Sept ans après son premier album, Cardi B fait enfin son grand retour avec Am I The Drama?, un disque qui assume un ancrage old school et un certain goût pour la nostalgie. Sur le plan marketing, la rappeuse du Bronx reste fidèle à elle-même. Sa direction artistique et sa communication se démarquent par une authenticité qui se fait de plus en plus rare: pas de campagne promotionnelle surdimensionnée, mais des gestes simples, presque artisanaux: des CD déposés sur les trottoirs de Brooklyn, des dédicaces à la main, un contact direct avec son public. Une façon de rappeler que, malgré la machine du rap mainstream, elle reste connectée à la rue et à ses débuts. Musicalement, Am I The Drama? est à son meilleur lorsque Cardi B se confie. Loin du personnage, elle laisse entrevoir des failles, des réflexions personnelles, tout en gardant cette verve agressive et confiante. Des morceaux comme “Killin You Hoes” ou “Check Please” incarnent cette dualité : le clash et la confession, la punchline et la vulnérabilité. Malgré cela, l’album souffre de quelques faiblesses. Les productions manquent parfois de sens, certains samples paraissent recyclés, et les featurings n’apportent pas de véritable valeur ajoutée.
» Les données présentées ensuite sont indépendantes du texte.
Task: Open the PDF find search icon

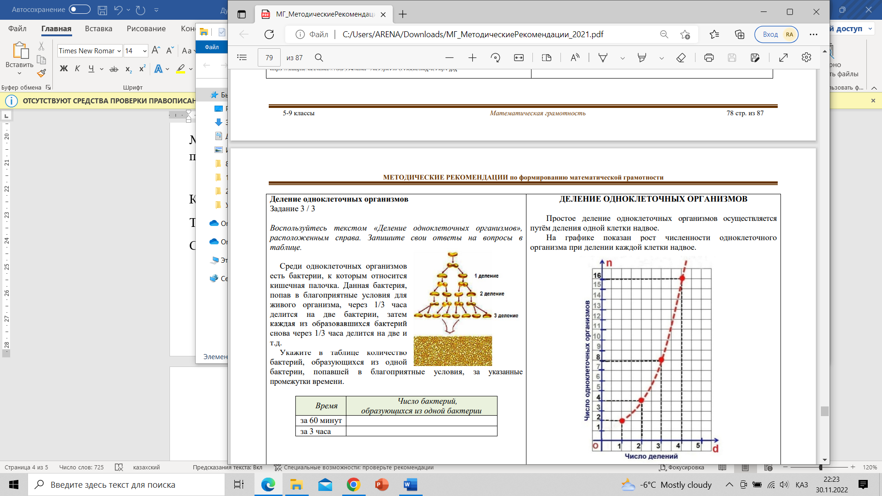Action: coord(319,57)
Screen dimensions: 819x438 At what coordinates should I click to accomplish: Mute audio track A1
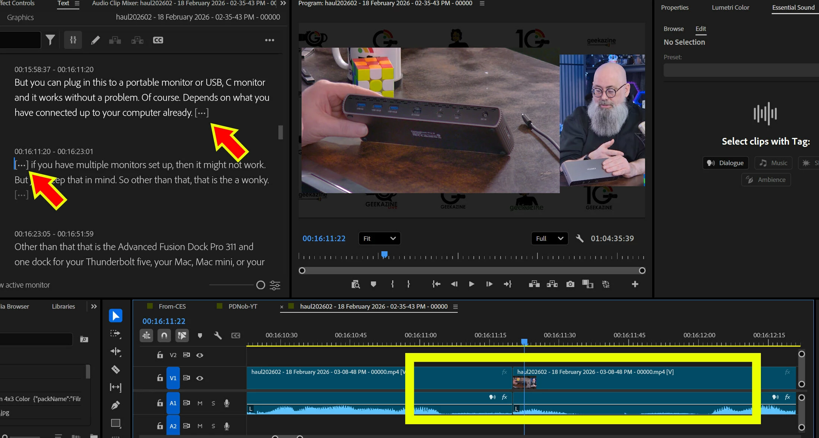tap(200, 403)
La longueur de l’album (24 titres) vient également alourdir l’ensemble du disque et finit par étirer inutilement le propos, créant des titres répétitifs et affaiblissant sa cohérence narrative. Ses sonorités et ses flows font rapidement penser à une influence directe des albums rap sortis au début des années 2010, une époque où les productions étaient plus brutes, moins saturées par la recherche du single viral qui fera le tour des réseaux sociaux. Cette patine rétro donne au disque un certain charme singulier dans le paysage rap américain actuel. Am I The Drama? confirme néanmoins que Cardi B reste une des rares rappeuses capables de conjuguer sincérité et performance. Un retour imparfait, mais profondément humain.